A total of 69 of 562 patients (Eastern Cooperative Oncology Group performance status 0-1 69%) were rechallenged with CABA (25 mg/m q3w, 58%; 20 mg/m q3w, 27.5%; other, 14.5%) for 1-10 (median 6) cycles; 76.8% received prophylactic granulocyte colony-stimulating factor. Median radiological or clinical PFS with CABA rechallenge was 7.8 months and 11.9 months with initial CABA therapy. OS was 13.7 months (95% confidence interval [CI]: 9.3-15.7) from the first CABA rechallenge cycle, 59.9 months (47.8-67.1) from the first life-extending therapy in mCRPC and 78.3 months (66.4-90.7) from mCRPC diagnosis. Best clinical benefit was improved (34.3%) or stable (47.8%). Lack of response to rechallenge occurred in 17.9% of patients (3.1% with initial CABA). The level of prostate-specific antigen decreased by ≥ 50% in 24% of patients at rechallenge (71% with initial CABA). There was no grade ≥III peripheral neuropathy or nail disorders.
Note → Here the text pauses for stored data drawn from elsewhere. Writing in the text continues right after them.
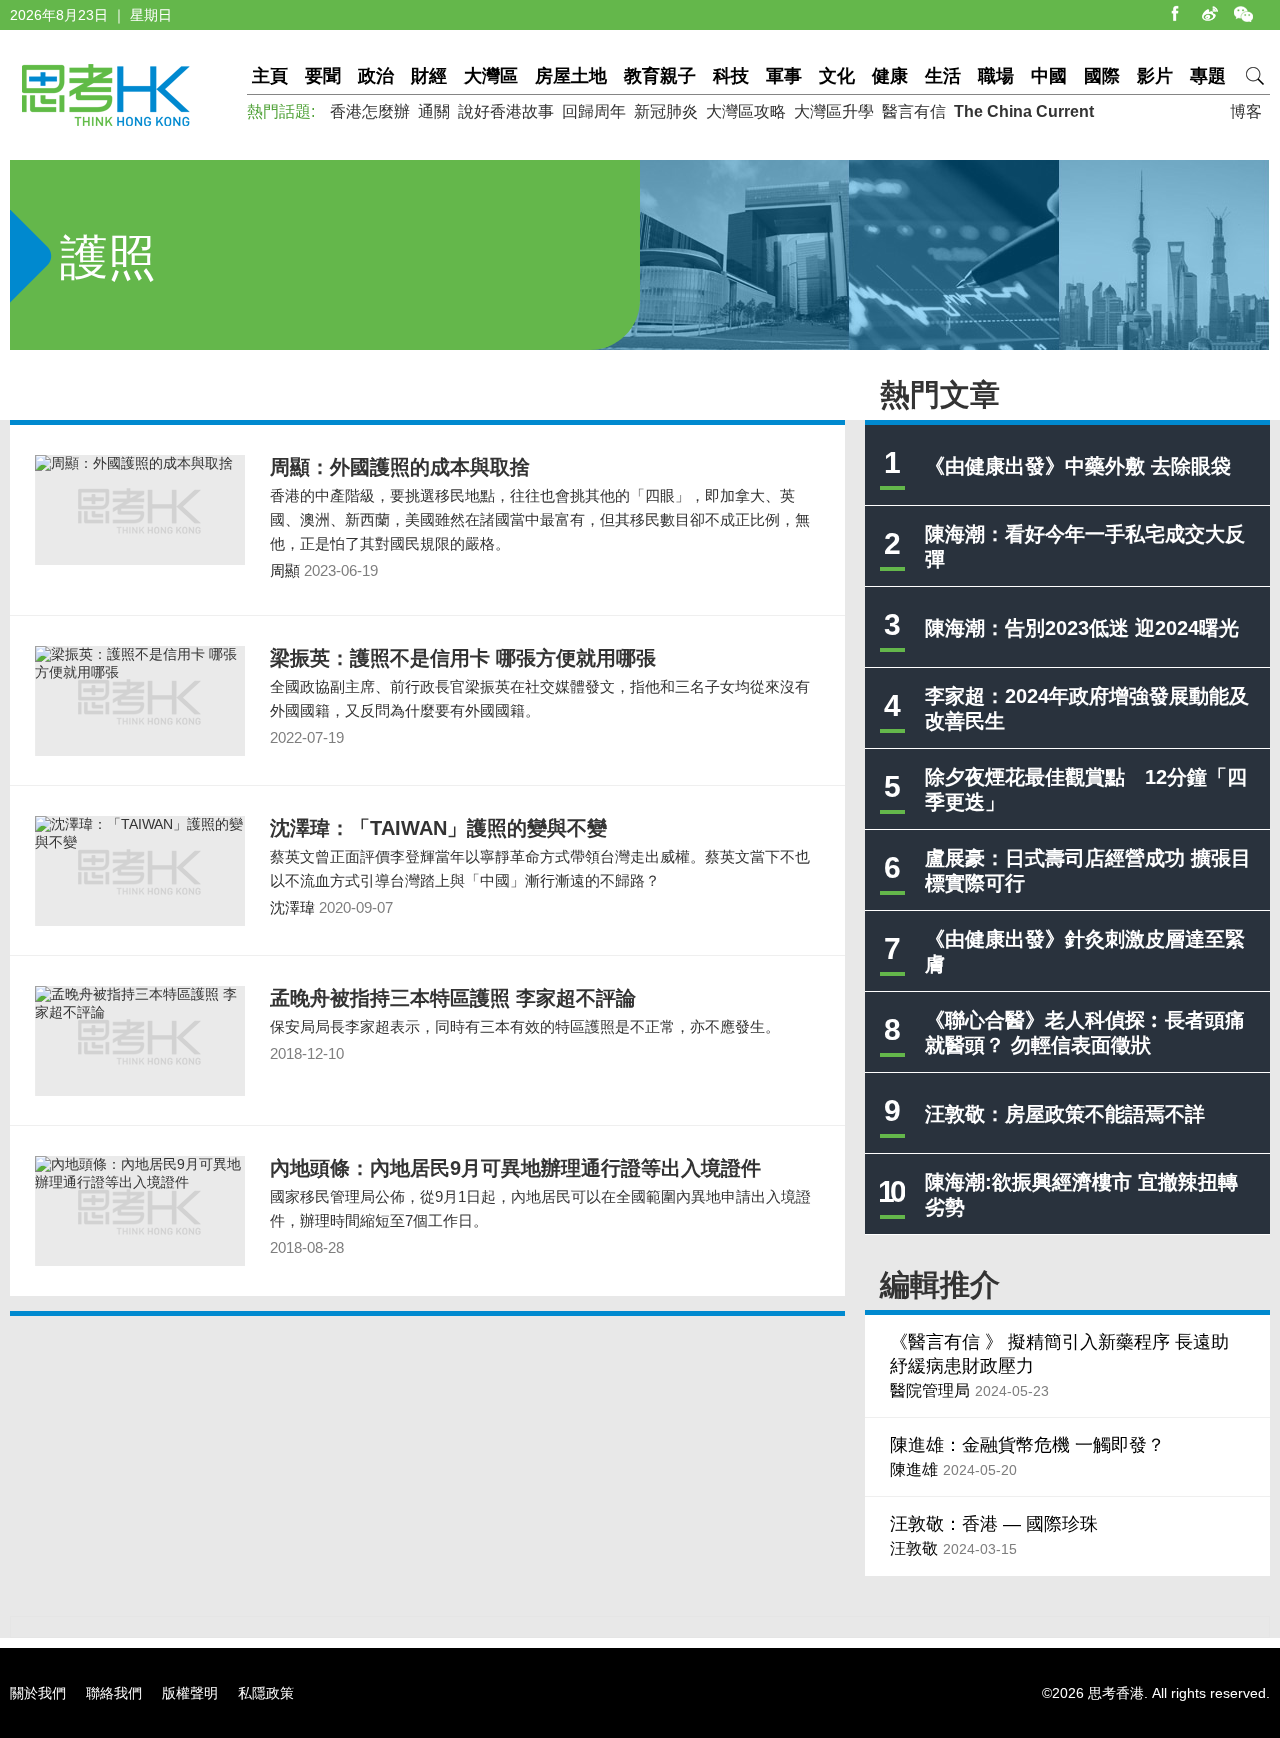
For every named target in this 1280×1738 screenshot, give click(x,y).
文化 (837, 76)
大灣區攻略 (746, 111)
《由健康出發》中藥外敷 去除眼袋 (1078, 466)
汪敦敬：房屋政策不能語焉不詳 (1065, 1114)
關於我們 (38, 1693)
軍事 (784, 76)
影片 (1155, 76)
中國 (1049, 76)
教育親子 (660, 76)
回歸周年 (594, 111)
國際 (1102, 76)
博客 (1246, 111)
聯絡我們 (114, 1693)
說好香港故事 (506, 111)
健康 (890, 76)
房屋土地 (571, 76)
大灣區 (491, 76)
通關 (434, 111)
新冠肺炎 (666, 111)
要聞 (323, 76)
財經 (429, 76)
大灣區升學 (834, 111)
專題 (1208, 76)
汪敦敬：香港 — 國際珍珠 (994, 1524)
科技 (731, 76)
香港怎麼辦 (370, 111)
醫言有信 (914, 111)
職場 (996, 76)
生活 (943, 76)
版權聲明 (190, 1693)
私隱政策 (266, 1693)
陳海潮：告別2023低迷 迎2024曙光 (1082, 628)
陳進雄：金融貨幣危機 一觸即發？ (1027, 1445)
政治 (376, 76)
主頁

CABA rechallenge may be a treatment option without cumulative toxicity in heavily pretreated patients with mCRPC who are still fit and had a progression >3 months after the last CABA injections.
先前接受多西他赛(DOC)、卡巴他赛(CABA)和新激素治疗(NHT)治疗的转移性去势抵抗性前列腺癌(mCRPC)患者的治疗选择有限。由于累积毒性,重新使用 DOC 受到限制。本研究调查了 CABA 重用于 mCRPC 的疗效和安全性。
在欧洲的 17 个中心回顾性收集临床数据。符合条件的患者在三线治疗(DOC、NHT 和 CABA,顺序任意)后接受卡巴他赛重治。使用 Kaplan-Meier 法估计总生存期(OS)和无进展生存期(PFS)。收集毒性数据。
共有 562 例患者中的 69 例(东部肿瘤协作组体能状态 0-1 为 69%)接受 CABA 重治(25mg/m q3w,25%;20mg/m q3w,27.5%;其他,14.5%),治疗 1-10 个周期(中位数 6 个);76.8%接受预防性粒细胞集落刺激因子治疗。初始 CABA 治疗时,CABA 重治的中位影像学或临床 PFS 为 7.8 个月,中位 OS 为 13.7 个月(95%置信区间 [CI]:9.3-15.7),从首次 CABA 重治周期开始,mCRPC 中首次延长生命治疗的中位 OS 为 59.9 个月(47.8-67.1),mCRPC 诊断的中位 OS 为 78.3 个月(66.4-90.7)。最佳临床获益为改善(34.3%)或稳定(47.8%)。17.9%的患者对重治无反应(初始 CABA 中为 3.1%)。24%的患者在重治时前列腺特异性抗原下降≥50%(初始 CABA 中为 71%)。无≥3 级周围神经病变或指甲疾病。
对于仍适合治疗且在最后一次 CABA 注射后 3 个月以上出现进展的,先前接受过多西他赛、卡巴他赛和新激素治疗的 mCRPC 重度预处理患者,CABA 重治可能是一种无累积毒性的治疗选择。